Deuxième du Derby hier avec Nasa, Steve Guerdat a donc remporté son premier Grand Prix de La Baule, le premier Grand Prix CSIO pour Nino des Buissonnets, son crackissime fils de Kannan, joyau du Selle Français, si souvent brillant sur le sable et les arènes réduites de la Coupe du monde. Quarante-septième des cinquante cavaliers à s’élancer dans cette épreuve juste et équilibrée, mais recelant de nombreux petits pièges, le récent vainqueur de la finale de la Coupe du monde n’a eu aucun mal à signer le dixième et dernier sans-faute, ce qui lui a offert l’avantage de pouvoir repartir en dernier au barrage. Sur les quinze Français au départ, quatre en ont fait de même, tandis que bien d’autres ont buté sur le maudit vertical six (lire le bilan complet des Français ici).

Alexandre Fontanelle, meilleur Français!

Premier à repartir dans cette finale au chronomètre, l’Espagnol Manuel Fernandez Saro assure un excellent double sans-faute sur Eliot DWS, le cheval qu’il avait cédé début 2014 à l’Argentin José Maria Larocca, et qu’il ne remonte que depuis trois semaines! Sa cinquième place finale est d’autant plus méritoire. Impeccable au premier tour, Alexandre Fontanelle, le premier Français en lice, faute malheureusement dès la troisième difficulté de ce barrage, un oxer, avec un Prime Time des Vagues un poil trop ouvert. Il termine à une bien belle sixième place, la meilleure performance tricolore, qui devrait lui ouvrir de belles sélections.

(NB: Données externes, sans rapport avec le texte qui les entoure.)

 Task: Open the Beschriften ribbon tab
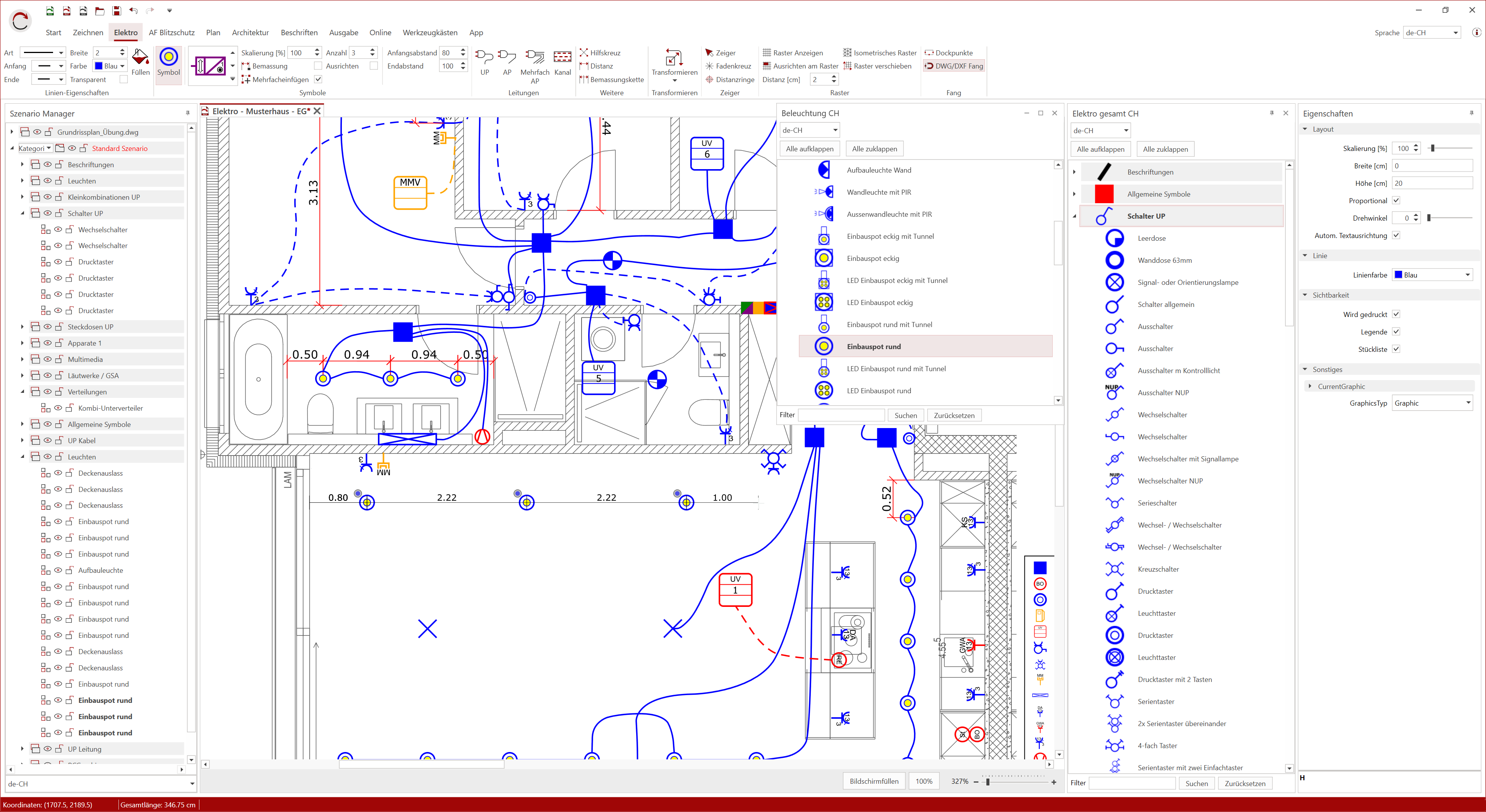click(x=299, y=32)

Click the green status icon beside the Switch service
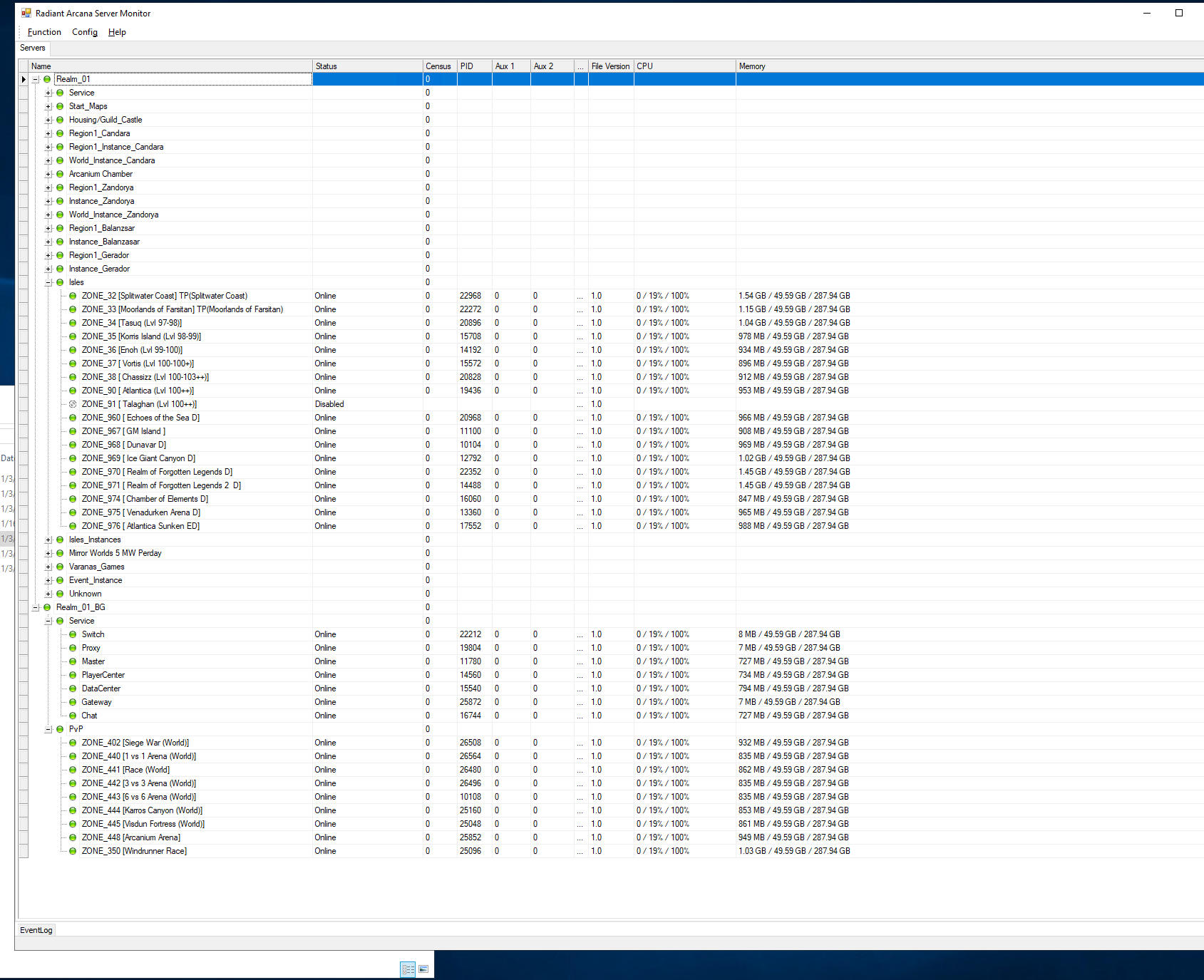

Même si son excellent Rock’n Roll Semilly manque encore un peu d’expérience, le Brésilien Marlon Módolo Zanotelli tente sa chance, signant notamment un très beau virage en épingle devant l’oxer huit, placé avant le triple réduit en double. Ce pari gagnant lui offre une troisième place bien méritée, qui donne sûrement à Jean-Maurice Bonneau de belles indications en vue des Jeux olympiques de Rio. La performance du couple est si bonne que le Britannique Michael Whitaker, pourtant armé d’Amai, vainqueur du Grand Prix d’Aix-la-Chapelle en 2012, doit s’avouer vaincu pour vingt centièmes, et se contenter de la quatrième place.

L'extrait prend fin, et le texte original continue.